The government of B.C. wants to grow the number of tech jobs in the province to over 120,000 ­­­­­­­­­­­­by 2022. They also want to increase the number of technology graduates by over 1,000 immediately. Vancouver is the new 1000 pound gorilla for “TED” (technology, entertainment, and design), but how can youth and adults tap into this growth? Feroz Ali, founder of Asia Pacific Education Group, has made a tradition of working with industry to develop talent matched for industry needs across two countries in New Zealand and Canada.  “Industry knows what they need right now”, Ali says. “We cannot take five years to develop a program or another five years to produce graduates. We could lose a whole industry in that time.” Ali further explains that nimbleness and industry response can help drive the creation of post-secondary diplomas and degrees that can help propel Vancouver even further. With this in mind, one of the schools under the Asia Pacific Education Group banner, Sterling College, will be launching a new Creative Technology Diploma over the coming months- the first of its kind in the private post-secondary school sector.

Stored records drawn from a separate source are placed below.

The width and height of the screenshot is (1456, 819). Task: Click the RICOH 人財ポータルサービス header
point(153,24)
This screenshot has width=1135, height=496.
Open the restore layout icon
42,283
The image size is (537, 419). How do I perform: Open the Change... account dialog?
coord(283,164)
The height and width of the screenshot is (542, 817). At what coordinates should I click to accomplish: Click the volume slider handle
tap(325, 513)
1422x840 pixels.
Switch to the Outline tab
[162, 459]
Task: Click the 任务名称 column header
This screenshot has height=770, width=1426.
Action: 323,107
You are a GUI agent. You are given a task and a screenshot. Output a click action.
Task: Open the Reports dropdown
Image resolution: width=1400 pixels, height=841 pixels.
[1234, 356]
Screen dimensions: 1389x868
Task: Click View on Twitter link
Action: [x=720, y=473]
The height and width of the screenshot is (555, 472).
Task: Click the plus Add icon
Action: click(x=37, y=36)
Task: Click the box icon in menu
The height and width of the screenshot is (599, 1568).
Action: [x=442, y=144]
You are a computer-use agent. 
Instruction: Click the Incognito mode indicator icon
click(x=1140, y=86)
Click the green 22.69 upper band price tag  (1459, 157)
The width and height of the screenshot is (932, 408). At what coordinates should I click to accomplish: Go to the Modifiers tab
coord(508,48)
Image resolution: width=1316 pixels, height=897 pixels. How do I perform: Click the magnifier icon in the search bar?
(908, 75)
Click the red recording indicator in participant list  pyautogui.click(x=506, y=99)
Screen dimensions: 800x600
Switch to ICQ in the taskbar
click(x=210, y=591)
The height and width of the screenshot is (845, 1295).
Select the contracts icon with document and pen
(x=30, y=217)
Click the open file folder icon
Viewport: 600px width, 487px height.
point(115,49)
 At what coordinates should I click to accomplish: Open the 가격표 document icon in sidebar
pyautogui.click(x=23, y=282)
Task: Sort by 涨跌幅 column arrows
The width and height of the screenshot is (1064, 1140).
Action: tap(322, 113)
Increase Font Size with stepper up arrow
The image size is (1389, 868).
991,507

Sterling College will be working alongside industry to launch a new Creative Technologies Diploma. Students will develop a strong foundation across multiple disciplines (including computer programming, computer design, and computer-based entertainment) over their first three semesters. Students will then choose one area of focus (which could be social media, Fit wear, mobile apps, or many other options) to hone their expertise over the next four semesters before jumping into industry as part of a unique co-op work experience. This new program will be headed up by film veteran William Maher. Will has over 20 years of technical expertise working on films such as the X-Men series. After working in both industry and education over the past two decades, Maher stated “private post-secondary education has the ability to really come up with something ground-breaking that propels bright and ambitious leaders to be the next Elon Musks of the world.”